Mais le livre que j’ai le plus offert, en français ou en anglais, a été The dispossessed d’Ursula Le Guin, heureusement traduit sous le simple titre Les dépossédés. Je l’ai découvert en 1974 dans une librairie de Cambridge, ça venait de sortir je crois, j’étais amateur de science fiction mais j’ai tout de suite eu la conviction que c’était un livre important, tous genres confondus. Il a souvent été réédité avec des couvertures étonnamment disparates, j’ai retenu ici une des premières (très connotée sci-fi) et aussi la noire que je ne connaissais pas et que je viens de trouver sur internet. Cette couverture noire maculée d’un A rouge indique l’anarchisme, le sujet principal qui sous-tend toute l’histoire sur la planète Anarres. Une comparaison est faite avec le monde capitaliste barbare qui nous est familier sur la planète Terre, installé ici sur la planète Urras (USA+URSS ?), et qui sert de repoussoir. Je ne l’ai pas relu depuis, mais j’ai retenu l’évocation des faiblesses et imperfections humaines, quel que soit le système. Ces faiblesses rendent plus plausible l’utopie anarchiste, qui n’est pas le meilleur des mondes mais un monde meilleur, facilité par la pénurie des ressources. Je me souviens aussi que la fondatrice de cette utopie avait initié l’usage d’une langue nouvelle, une sorte d’espéranto qui permet d’éviter les problèmes de genre associés à la langue des Urrasti : presque un demi-siècle en avance, on est en plein dans les problèmes d’écriture inclusive. Le féminisme bien présent dans la plupart des livres d’Ursula le Guin se retrouve aussi en filigrane dans les rapports du héros physicien (Shevek) avec une compagne et aussi avec un compagnon. Si l’anglais ne vous rebute pas, vous trouverez sur ce site une critique moins élogieuse du livre de la part d’un lecteur qui aurait voulu l’aimer mais n’a pas été conquis.
Quoiqu’il en soit, The dispossessed se place parmi les meilleurs livres de fiction (j’inclus les romans), très peu de science et beaucoup de sociologie expérimentale. L’expérience de pensée consiste à placer les humains dans des situations choisies et d’observer avec nuances leurs réactions, leur forces et leurs faiblesses, leur capacité d’aimer. Il me fallait écrire cela pour calmer mon regret d’avoir laissé passer les années et de n’avoir jamais réalisé un projet de voyage à Portland pour rendre visite à cette grande écrivaine.
G.N.

Un extrait trouvé sur internet :

– Mais parlez-nous d’Anarres, dit Vea. Comment est-ce réellement ? Est-ce vraiment si merveilleux là-haut ?
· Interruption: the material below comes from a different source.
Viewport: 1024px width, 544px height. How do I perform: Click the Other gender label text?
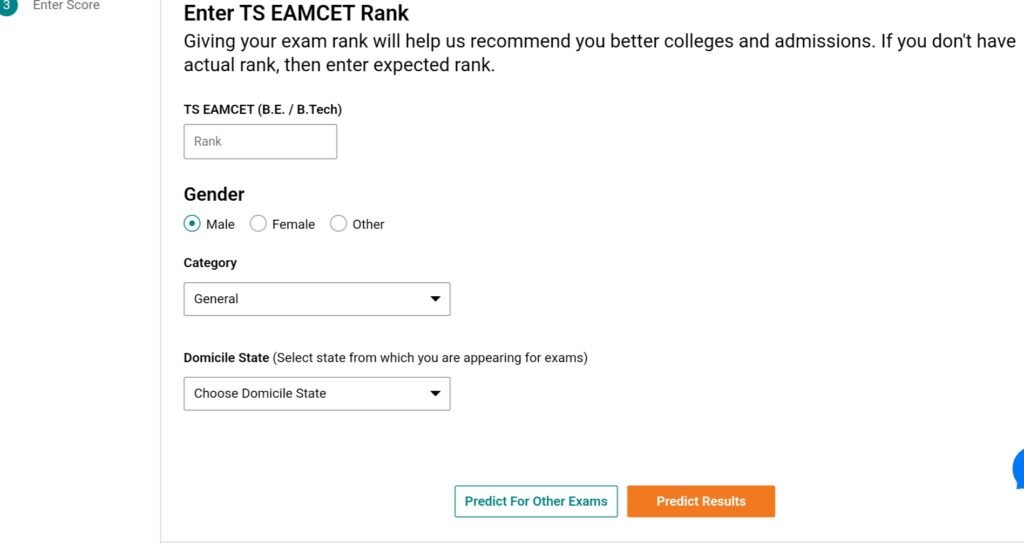click(x=368, y=225)
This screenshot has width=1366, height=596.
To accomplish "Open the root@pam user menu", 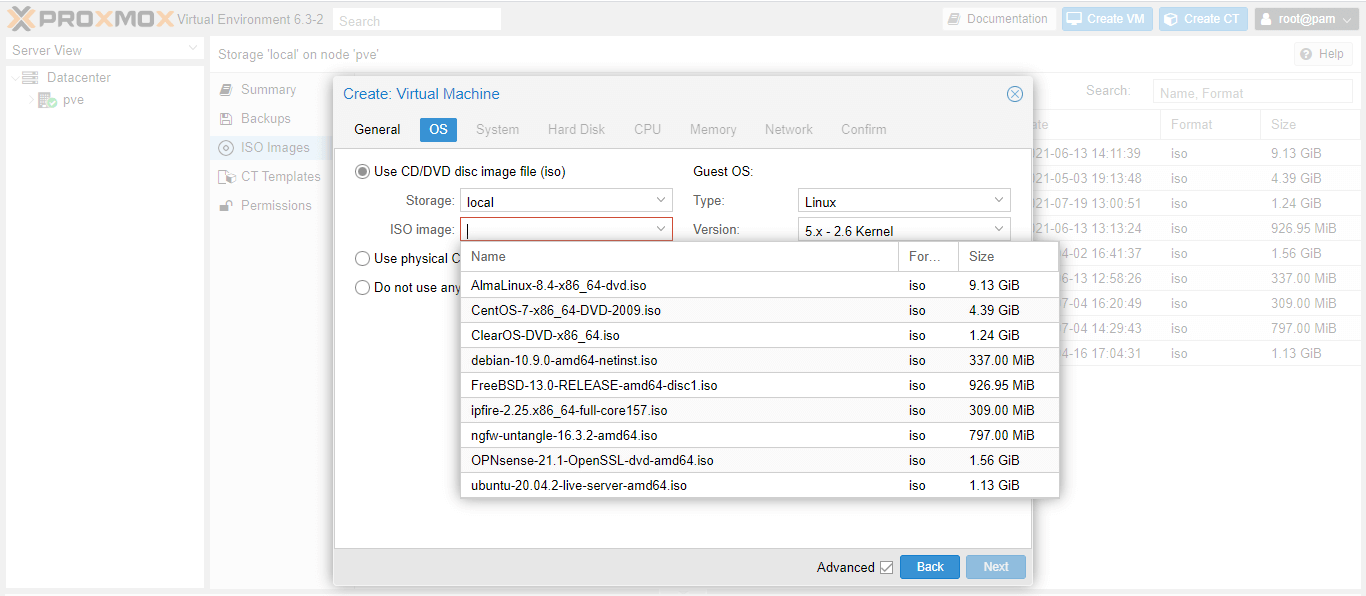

Il était assis sur le bras du fauteuil, et Vea était installée sur un coussin, à ses genoux, droite et souple, ses seins délicats le fixant de leurs pointes aveugles, souriante, contente, rougissante.
Quelque chose de sombre se mit à tourner dans l’esprit de Shevek, obscurcissant tout. Sa bouche était sèche. Il vida le verre que le serviteur venait de lui remplir.

– Je ne sais pas, dit-il ; sa langue était à moitié paralysée. Non. Ce n’est pas merveilleux. C’est un monde laid. Pas comme celui-ci. Sur Anarres, il n’y a que de la poussière et des collines desséchées. Tout est maigre, tout est sec. Et les gens ne sont pas beaux. Ils ont de grosses mains et de grands pieds, comme moi et ce serveur qui est ici. Mais pas de gros ventre. Ils se salissent beaucoup, et prennent leurs bains ensemble, personne ne fait cela ici. Les villes sont ternes, et très petites, elles sont lugubres. Il n’y a pas de palais. La vie est morne, et le travail est dur. On ne peut pas toujours obtenir ce qu’on veut, ni ce dont on a besoin, parce qu’il n’y en a pas assez. Vous autres Urrastis, vous en avez suffisamment. Vous avez assez d’air, assez de pluie, d’herbe, d’océans, de nourriture, de musique, de maisons, d’usines, de machines, de livres, de vêtements, d’histoire. Vous êtes riches, vous possédez. Nous sommes pauvres, il nous manque beaucoup. Vous avez, nous n’avons pas. Tout est beau ici. Sauf les visages. Sur Anarres, rien n’est beau, rien, sauf les visages. Les autres visages, les hommes et les femmes. Nous n’avons que cela, que nous autres. Ici on regarde les bijoux, là-haut, on regarde les yeux. Et dans les yeux, on voit la splendeur, la splendeur de l’esprit humain. Parce que nos hommes et nos femmes sont libres. Et vous les possédants, vous êtes possédés. Vous êtes tous en prison. Chacun est seul, solitaire, avec un tas de choses qu’il possède. Vous vivez en prison, et vous mourrez en prison. C’est tout ce que je peux voir dans vos yeux – le mur, le mur !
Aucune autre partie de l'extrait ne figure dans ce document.